I have a large CSV file which I need to manipulate w/ Pandas. Reading the documentation, I see that choosing engine='c'
could help speed up the process. The documentation notes that to use this feature, you must declare the data types. So here is my first attempt:
data_types = {
'AccountNumber': object,
'AccountName': object,
'StatsDate': datetime,
'InvoiceDate': datetime,
'Product': object,
'LineItem': object,
'Charges': np.float64
}
df = pd.read_csv('accounting_worksheet.csv',
engine='c',
dtype=data_types,
encoding='utf-8')
However, Pandas did not recognize the items declared as datetime:
In [10]: df.info()
<class 'pandas.core.frame.DataFrame'>
Int64Index: 3669868 entries, 0 to 3669867
Data columns (total 9 columns):
AccountNumber object
AccountName object
StatsDate object
InvoiceDate object
Product object
LineItem object
Charges float64
dtypes: float64(1), object(6)
So digging around on StackOverflow I found two posts that seemed helpful and tried this instead:
import datetime
def parse_dates(x):
return datetime.strptime(x,'%m/%d/%Y')
data_types = {
'AccountNumber': object,
'AccountName': object,
'StatsDate': datetime,
'InvoiceDate': datetime,
'Product': object,
'LineItem': object,
'Charges': np.float64
}
df = pd.read_csv('accounting_worksheet.csv',
engine='c',
dtype=data_types,
parse_dates=['StatsDate','InvoiceDate'],
date_parser=parse_dates,
encoding='utf-8')
This time, I get the correct dtypes, but it took a few minutes to import the file:
In [14]: df.info()
<class 'pandas.core.frame.DataFrame'>
Int64Index: 3669868 entries, 0 to 3669867
Data columns (total 9 columns):
AccountNumber object
AccountName object
StatsDate datetime64[ns]
InvoiceDate datetime64[ns]
Product object
LineItem object
Charges float64
dtypes: datetime64[ns](2), float64(1), object(4)

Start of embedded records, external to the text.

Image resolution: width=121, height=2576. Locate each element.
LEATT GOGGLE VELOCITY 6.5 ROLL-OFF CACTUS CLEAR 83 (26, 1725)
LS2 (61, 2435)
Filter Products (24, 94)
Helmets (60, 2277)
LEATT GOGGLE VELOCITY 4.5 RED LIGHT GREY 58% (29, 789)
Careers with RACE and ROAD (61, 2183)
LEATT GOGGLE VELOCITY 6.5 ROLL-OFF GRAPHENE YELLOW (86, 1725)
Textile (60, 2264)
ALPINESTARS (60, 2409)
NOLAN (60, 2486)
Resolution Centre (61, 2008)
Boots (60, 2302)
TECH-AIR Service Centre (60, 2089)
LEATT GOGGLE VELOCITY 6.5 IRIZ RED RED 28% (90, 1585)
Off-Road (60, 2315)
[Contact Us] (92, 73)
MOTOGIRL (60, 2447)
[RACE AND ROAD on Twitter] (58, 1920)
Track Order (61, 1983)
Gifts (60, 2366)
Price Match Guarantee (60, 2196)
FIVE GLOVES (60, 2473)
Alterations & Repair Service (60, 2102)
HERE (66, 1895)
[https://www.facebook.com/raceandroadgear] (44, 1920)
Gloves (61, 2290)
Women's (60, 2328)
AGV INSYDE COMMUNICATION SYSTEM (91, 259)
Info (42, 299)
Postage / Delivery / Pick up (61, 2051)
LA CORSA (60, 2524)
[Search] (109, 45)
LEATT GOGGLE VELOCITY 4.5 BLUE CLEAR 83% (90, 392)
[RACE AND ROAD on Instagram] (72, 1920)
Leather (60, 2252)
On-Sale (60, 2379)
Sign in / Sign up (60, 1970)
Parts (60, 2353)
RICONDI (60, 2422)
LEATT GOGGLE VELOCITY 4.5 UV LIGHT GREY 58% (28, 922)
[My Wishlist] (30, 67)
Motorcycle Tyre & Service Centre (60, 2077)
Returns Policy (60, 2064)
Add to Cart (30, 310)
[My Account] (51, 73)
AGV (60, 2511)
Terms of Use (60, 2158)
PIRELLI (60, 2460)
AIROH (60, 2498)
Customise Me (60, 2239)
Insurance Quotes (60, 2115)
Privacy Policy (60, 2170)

For now, I've resorted to the first method outlined here, then after importing running this:
df['StatsDate'] = pd.to_datetime(df['StatsDate'],format='%m/%d/%Y')
df['InvoiceDate'] = pd.to_datetime(df['InvoiceDate'],format='%m/%d/%Y')
This file will continue to grow in size, so I'm looking for the most optimized way of doing this. Is there a more efficient solution?